Clinical meaning
Rotavirus is a non-enveloped, icosahedral, double-stranded RNA virus with a segmented genome (11 segments) encoding 6 structural proteins (VP1-VP4, VP6, VP7) and 6 nonstructural proteins (NSP1-NSP6). The triple-layered particle structure provides extraordinary environmental stability, enabling survival on surfaces for weeks and resistance to many disinfectants. VP4 (P-type) and VP7 (G-type) are the outer capsid proteins that determine serotype and are the primary targets of neutralizing antibodies.
The virus attaches to sialylated glycoproteins and integrins on the apical surface of mature villous enterocytes in the jejunum and ileum. Following receptor-mediated endocytosis and uncoating, viral replication occurs in the cytoplasm. The virus preferentially infects mature absorptive enterocytes at the villous tips while sparing the immature secretory crypt cells. This selective tropism results in villous blunting, loss of absorptive surface area, and replacement with immature cells lacking brush border enzymes.

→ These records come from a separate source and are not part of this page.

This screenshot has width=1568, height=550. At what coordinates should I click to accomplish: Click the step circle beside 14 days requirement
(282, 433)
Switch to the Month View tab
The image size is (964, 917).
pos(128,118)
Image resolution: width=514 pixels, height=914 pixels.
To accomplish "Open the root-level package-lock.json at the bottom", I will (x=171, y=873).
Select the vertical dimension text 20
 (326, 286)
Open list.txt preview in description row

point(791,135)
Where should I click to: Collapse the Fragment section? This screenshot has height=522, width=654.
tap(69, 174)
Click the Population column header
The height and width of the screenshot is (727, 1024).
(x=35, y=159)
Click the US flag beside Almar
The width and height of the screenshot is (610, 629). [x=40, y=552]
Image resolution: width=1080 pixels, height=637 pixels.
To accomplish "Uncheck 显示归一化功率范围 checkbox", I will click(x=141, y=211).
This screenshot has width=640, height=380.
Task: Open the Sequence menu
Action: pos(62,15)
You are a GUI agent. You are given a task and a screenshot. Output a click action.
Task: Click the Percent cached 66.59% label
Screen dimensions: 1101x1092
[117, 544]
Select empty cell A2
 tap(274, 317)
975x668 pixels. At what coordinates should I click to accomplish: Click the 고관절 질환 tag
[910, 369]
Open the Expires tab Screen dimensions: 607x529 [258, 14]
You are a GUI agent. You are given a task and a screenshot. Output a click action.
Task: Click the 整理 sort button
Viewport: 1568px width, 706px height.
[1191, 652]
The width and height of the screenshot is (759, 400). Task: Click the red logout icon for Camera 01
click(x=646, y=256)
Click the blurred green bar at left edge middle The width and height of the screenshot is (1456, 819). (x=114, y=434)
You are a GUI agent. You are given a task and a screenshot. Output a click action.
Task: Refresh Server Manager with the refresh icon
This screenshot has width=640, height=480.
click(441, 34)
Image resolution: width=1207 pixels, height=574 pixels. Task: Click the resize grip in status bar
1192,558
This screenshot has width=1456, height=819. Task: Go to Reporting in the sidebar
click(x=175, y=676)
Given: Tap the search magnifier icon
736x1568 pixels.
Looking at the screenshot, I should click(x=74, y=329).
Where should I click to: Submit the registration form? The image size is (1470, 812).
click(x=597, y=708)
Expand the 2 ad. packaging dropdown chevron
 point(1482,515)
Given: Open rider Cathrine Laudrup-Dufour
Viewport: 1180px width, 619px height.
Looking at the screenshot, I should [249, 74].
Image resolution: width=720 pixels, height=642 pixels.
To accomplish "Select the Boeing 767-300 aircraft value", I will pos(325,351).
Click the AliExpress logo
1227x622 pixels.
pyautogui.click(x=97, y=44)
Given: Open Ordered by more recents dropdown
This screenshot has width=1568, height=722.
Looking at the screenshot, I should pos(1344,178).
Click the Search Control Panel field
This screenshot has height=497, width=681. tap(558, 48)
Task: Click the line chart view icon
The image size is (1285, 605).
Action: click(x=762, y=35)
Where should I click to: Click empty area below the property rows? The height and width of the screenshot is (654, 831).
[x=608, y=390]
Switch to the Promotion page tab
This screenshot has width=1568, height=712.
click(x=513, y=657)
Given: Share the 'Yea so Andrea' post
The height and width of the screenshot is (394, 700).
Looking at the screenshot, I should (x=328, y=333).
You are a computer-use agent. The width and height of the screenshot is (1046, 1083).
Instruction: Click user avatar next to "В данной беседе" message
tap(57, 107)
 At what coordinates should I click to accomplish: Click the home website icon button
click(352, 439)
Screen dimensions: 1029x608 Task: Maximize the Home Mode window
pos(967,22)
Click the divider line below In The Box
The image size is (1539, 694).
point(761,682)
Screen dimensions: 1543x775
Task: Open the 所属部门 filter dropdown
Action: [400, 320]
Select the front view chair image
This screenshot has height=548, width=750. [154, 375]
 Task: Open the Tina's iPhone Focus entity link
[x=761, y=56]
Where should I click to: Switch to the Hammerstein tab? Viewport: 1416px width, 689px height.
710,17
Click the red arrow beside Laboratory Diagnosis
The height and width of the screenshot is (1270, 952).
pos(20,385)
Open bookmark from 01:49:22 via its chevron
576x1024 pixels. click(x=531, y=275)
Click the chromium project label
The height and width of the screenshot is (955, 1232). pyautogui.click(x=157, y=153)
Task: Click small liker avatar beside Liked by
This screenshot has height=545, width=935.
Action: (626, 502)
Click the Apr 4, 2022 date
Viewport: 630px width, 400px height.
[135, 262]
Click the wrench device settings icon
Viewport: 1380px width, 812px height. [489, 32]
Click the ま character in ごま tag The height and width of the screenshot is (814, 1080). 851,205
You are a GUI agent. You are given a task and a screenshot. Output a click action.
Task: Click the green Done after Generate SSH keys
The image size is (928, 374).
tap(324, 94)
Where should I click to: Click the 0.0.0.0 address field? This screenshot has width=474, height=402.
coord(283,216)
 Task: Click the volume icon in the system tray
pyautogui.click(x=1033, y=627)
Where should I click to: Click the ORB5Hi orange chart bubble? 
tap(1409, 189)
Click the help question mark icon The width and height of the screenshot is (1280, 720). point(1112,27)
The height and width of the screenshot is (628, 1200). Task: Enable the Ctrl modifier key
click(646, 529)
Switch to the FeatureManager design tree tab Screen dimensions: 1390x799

The diarrheal mechanism involves at least four interconnected pathways. First, the osmotic component: destruction of mature enterocytes eliminates brush border disaccharidases, particularly lactase, sucrase-isomaltase, and maltase-glucoamylase. Undigested disaccharides (especially lactose) remain in the intestinal lumen, creating an osmotic gradient that draws water and electrolytes into the lumen. This mechanism is analogous to the diarrhea seen in congenital lactase deficiency but is transient. Second, the secretory component: NSP4, the first identified viral enterotoxin, acts through phospholipase C-dependent mobilization of intracellular calcium from the endoplasmic reticulum. Elevated cytoplasmic calcium activates calcium-dependent chloride channels (CaCC/TMEM16A) on the basolateral membrane of crypt cells, driving chloride secretion into the lumen with passive water and sodium following the electrochemical gradient. Third, the enteric nervous system (ENS) pathway: NSP4 stimulates serotonin (5-HT) release from enterochromaffin cells, activating vagal afferents and enteric neurons. This neural signaling increases intestinal secretion and motility through VIP and acetylcholine release, amplifying fluid loss beyond what cell destruction alone would cause. Fourth, paracellular permeability: rotavirus disrupts tight junction integrity by redistributing claudin and occludin proteins, increasing paracellular water and ion flux.